Un message qui commence à se matérialiser. Dans une récente interview accordée à l’agence officielle espagnole EFE, la brillante et dynamique ambassadrice du Maroc à Madrid, Karima Benyaich, ne disait pas autre chose. Pour elle, «il y a des propos négatifs et le Maroc est également utilisé de manière récurrente, notamment lors des élections». Or, «il y a beaucoup de choses positives, parmi lesquelles l’intégration totale en Espagne des personnes qui y ont émigré, à l’exception d’une infime partie», a-t-elle souligné. Un début de correction est donc amorcé et le Maroc gagnerait à le matraquer.
Concrètement, quand les deux pays affrontent les défis à venir, c’est ensemble et en commun. Il s’agit notamment de la gestion de l’immigration irrégulière venant d’Afrique subsaharienne, de la lutte contre la menace terroriste, devenue universelle, et contre le crime organisé. Le vrai challenge, c’est désormais celui du développement, la promesse, celle d’une possible et parfaite compréhension. À cet égard, l’organisation conjointe, avec le Portugal, de la prochaine Coupe du monde est parlante à plus d’un titre. Le Maroc est plus que jamais un chantier à ciel ouvert et une chose est certaine: celui de 2030 aura marqué un bond en avant digne de l’Espagne des Jeux olympiques de Barcelone en 1992. Si la fin du franquisme en Espagne et l’intégration à l’Union européenne dans les années 1980 ont été synonymes d’essor chez le voisin du Nord, les années 2000, sous la conduite du roi Mohammed VI, ont été celles du grand sursaut au Maroc. Et ce n’est pas fini.
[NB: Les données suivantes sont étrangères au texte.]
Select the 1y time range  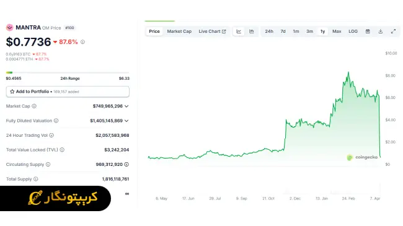pyautogui.click(x=322, y=32)
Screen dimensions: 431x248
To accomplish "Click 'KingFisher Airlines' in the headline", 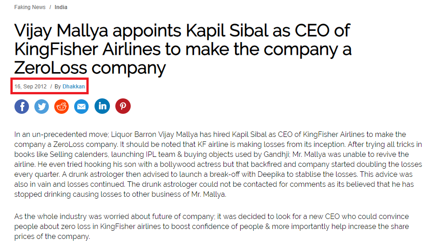I will pyautogui.click(x=87, y=49).
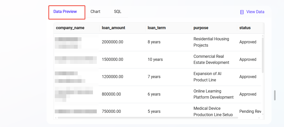Viewport: 284px width, 127px height.
Task: Click the status column header
Action: click(245, 28)
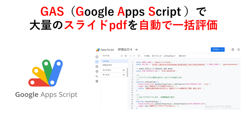Add a new file with plus icon
The height and width of the screenshot is (139, 247).
coord(126,56)
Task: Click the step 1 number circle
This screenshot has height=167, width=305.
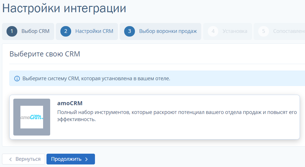Action: 12,31
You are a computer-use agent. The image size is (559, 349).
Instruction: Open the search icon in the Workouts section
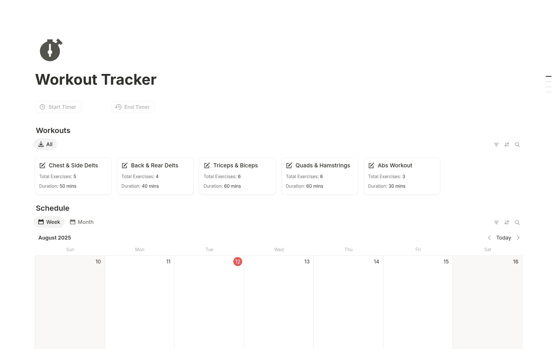(517, 144)
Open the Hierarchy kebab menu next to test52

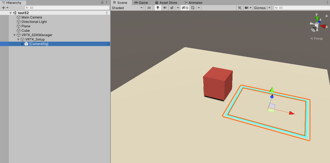107,13
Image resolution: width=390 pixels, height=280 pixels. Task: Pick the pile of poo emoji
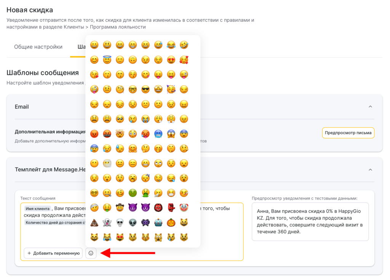pyautogui.click(x=94, y=223)
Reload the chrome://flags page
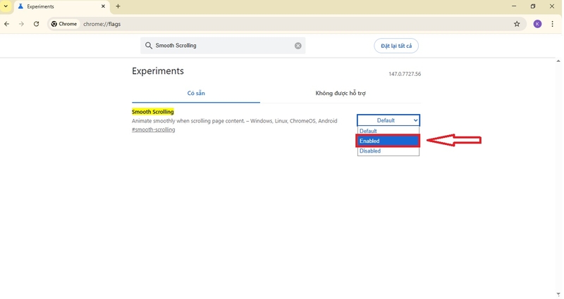This screenshot has height=299, width=564. (37, 24)
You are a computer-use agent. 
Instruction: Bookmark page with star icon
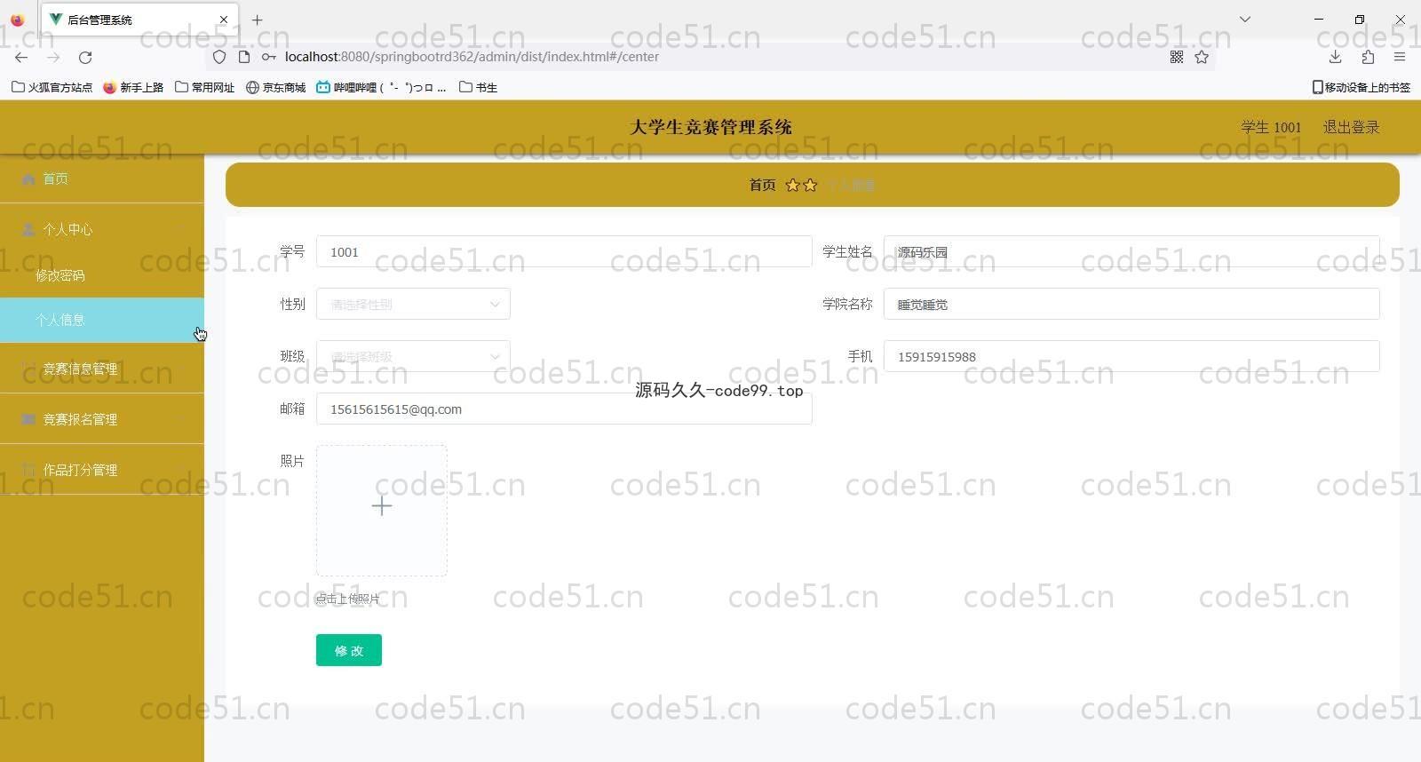tap(1202, 57)
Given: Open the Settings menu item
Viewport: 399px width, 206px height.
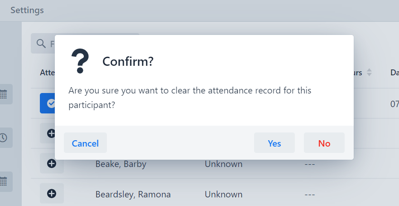Looking at the screenshot, I should tap(27, 10).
À une génération près, les deux pays partagent non seulement un passé riche, mais surtout un destin commun. À l’Espagne de se débarrasser définitivement de ce qui reste comme appréhensions et préjugés. Au Maroc de rattraper, vite, le temps perdu. Le tunnel en vue entre le Nord du Maroc et le Sud de l’Espagne fera, à coup sûr, la jonction. L’optimisme est non seulement permis: il est plus que jamais justifié.